Christmas Day in a care home is often thought to be the saddest shift of the year: a place where staff trudge in reluctantly through the dark and cold, while the rest of the country unwraps presents and gets merry; where residents sit quietly, reminiscing about the happiness of Christmases past.
And yet, for those of us who work these shifts year after year, that idea bears little resemblance to the truth. It is, strangely, one of the most joyous shifts to work. There is grief and gratitude, absence and presence, memory and forgetfulness, and moments of surprising hilarity. Someone will say something outrageous. Someone will fall asleep halfway through pudding. Someone will insist they have already had lunch or get away with having two.
Care home Christmases are more traditional. It often feels like a household in the original sense of the word. A place where people are gathered under one roof, bound not by choice or background, but by circumstance. The vulnerable are taken in. The able muck in. There is no question of who should or shouldn’t be there.
In my care home, staff rotate each year between working Christmas Day and Boxing Day. But there are always those who volunteer for more. Some have no family of their own. Some are bereaved. Some simply say, without drama, that they don’t mind working the shift. In my experience, the staff’s happiness is infectious.
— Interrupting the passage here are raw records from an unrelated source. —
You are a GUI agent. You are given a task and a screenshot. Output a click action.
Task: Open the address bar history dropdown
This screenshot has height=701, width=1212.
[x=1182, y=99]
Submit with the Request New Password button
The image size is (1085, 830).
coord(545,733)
It is real joy. Not the frenzy of presents and parties, but a quieter, steadier joy that comes from small things done with care: a staff member painting someone’s nails in festive red; a carer who has worked seven Christmases in a row and still brings in mince pies she’s baked herself; or a carer who retired two years ago but still comes in to put up our Christmas decorations – something she has done for 20 years. A resident who hardly speaks due to dementia suddenly joins in the chorus of ‘Silent Night’, as if they were back at a carol service.
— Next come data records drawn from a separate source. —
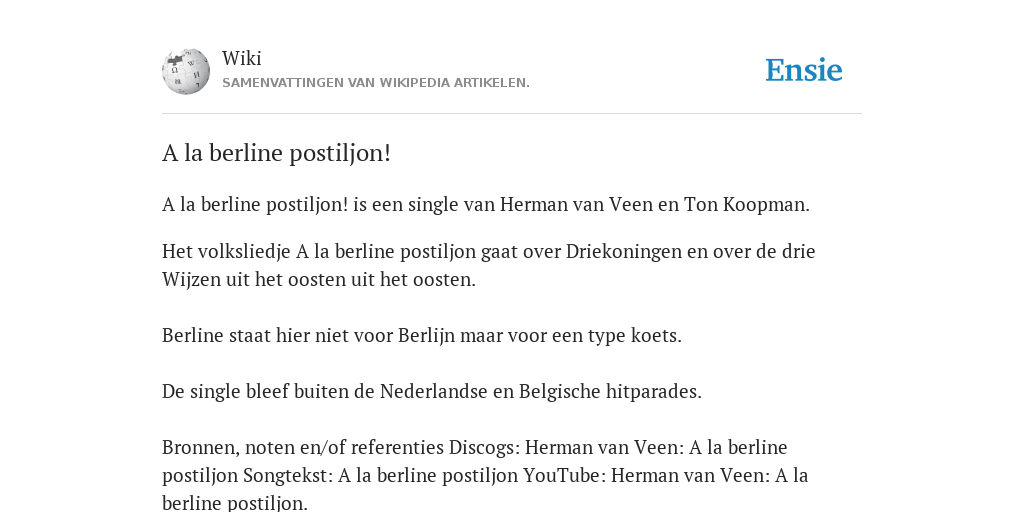Click the 'YouTube: Herman van Veen' reference
Viewport: 1024px width, 512px height.
(647, 475)
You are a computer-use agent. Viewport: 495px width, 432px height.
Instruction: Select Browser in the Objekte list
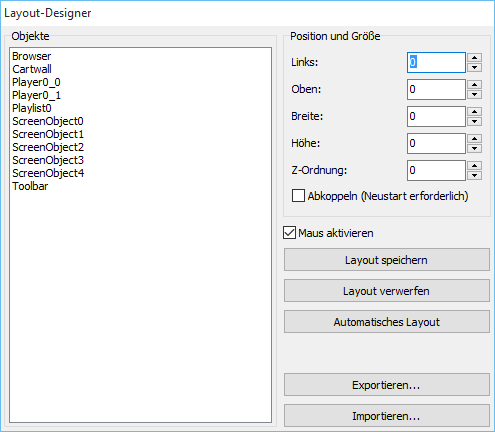(32, 56)
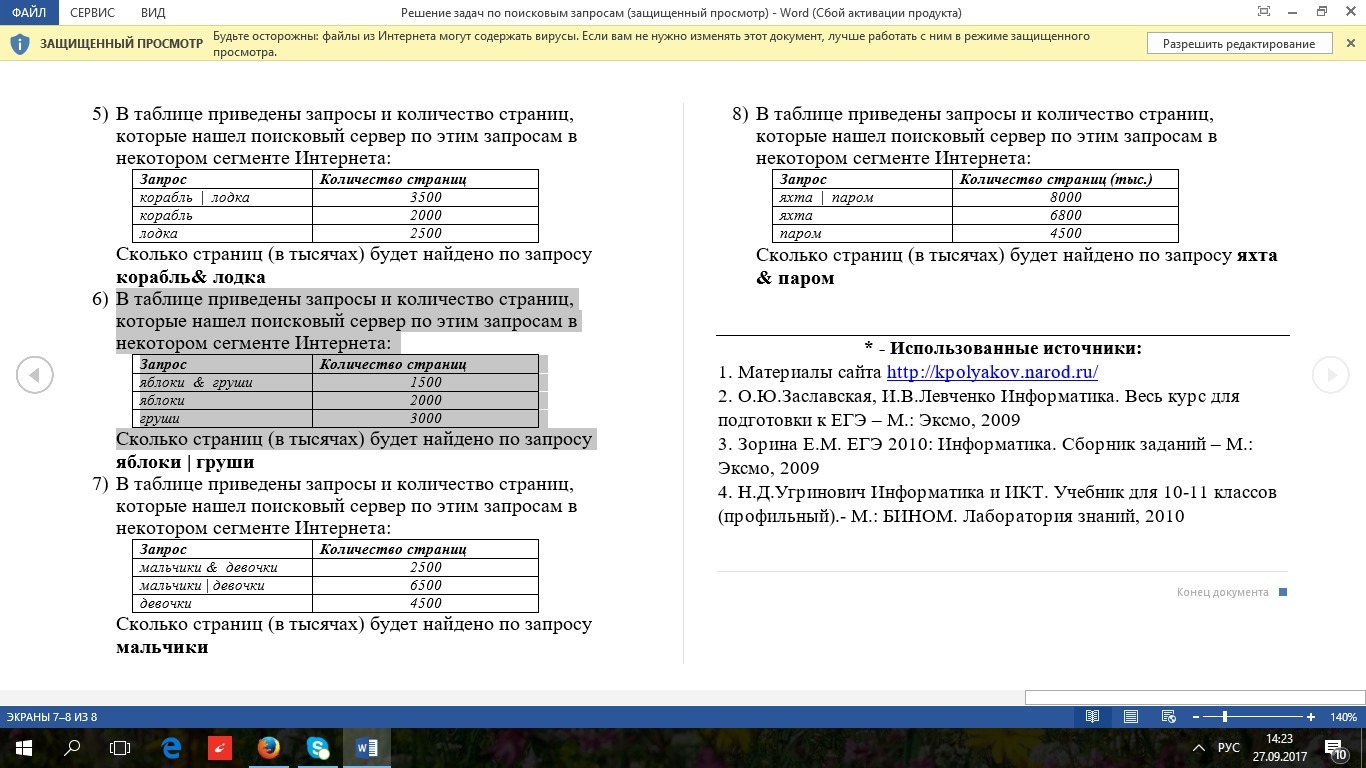The height and width of the screenshot is (768, 1366).
Task: Zoom in using the plus button
Action: click(x=1310, y=716)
The phones don’t ring. No emails come in. Therapy services don’t visit. Deliveries pause. The quiet of Christmas Day feels set apart from other days of the year. For most residents, this is not their first Christmas away from their families – it is their fifth or even tenth. Many no longer remember their childhood Christmases, but they remember little moments. They speak of oranges in stockings, coal fires, baking cakes and bread over a whole morning, and the thrill of seeing snow that wasn’t forecast on the wireless.
Christmas can be emotionally complicated in a care home. It is the time of year when absences are truly felt. There are family members who no longer visit or who can’t. Carers often have to put aside their jolliness and instead become a voice of reassurance, sensitivity and steadiness (it’s comfort and joy, after all).
It is, strangely, one of the most joyous shifts to work
Staff have their own way of navigating the day. They miss their own families, of course, but they also know that they are the closest thing to family for many residents. There is no room for self-pity when someone is waiting to be washed and dressed or helped to the toilet. There is an unspoken choreography: one carer making tea, another adjusting a paper hat, another reading out cracker jokes that are otherwise too small to read. The routines continue, softened by reindeer ears, Christmas jumpers, and the smell of turkey that the night staff put in the oven at four in the morning.
There is something faintly radical about this kind of Christmas. It is a day organised around care rather than consumption. People are valued not for what they bring, but for the simple fact that they are there. In a culture obsessed with independence and abundance, Christmas in a care home insists on interdependence and imperfection. Last Christmas, as I walked through the lounge in the early evening, people were napping, the remote had been found, and something played low on the television. After the tension and build-up to the big day, it felt like a job well done. Christmas really means something in a care home.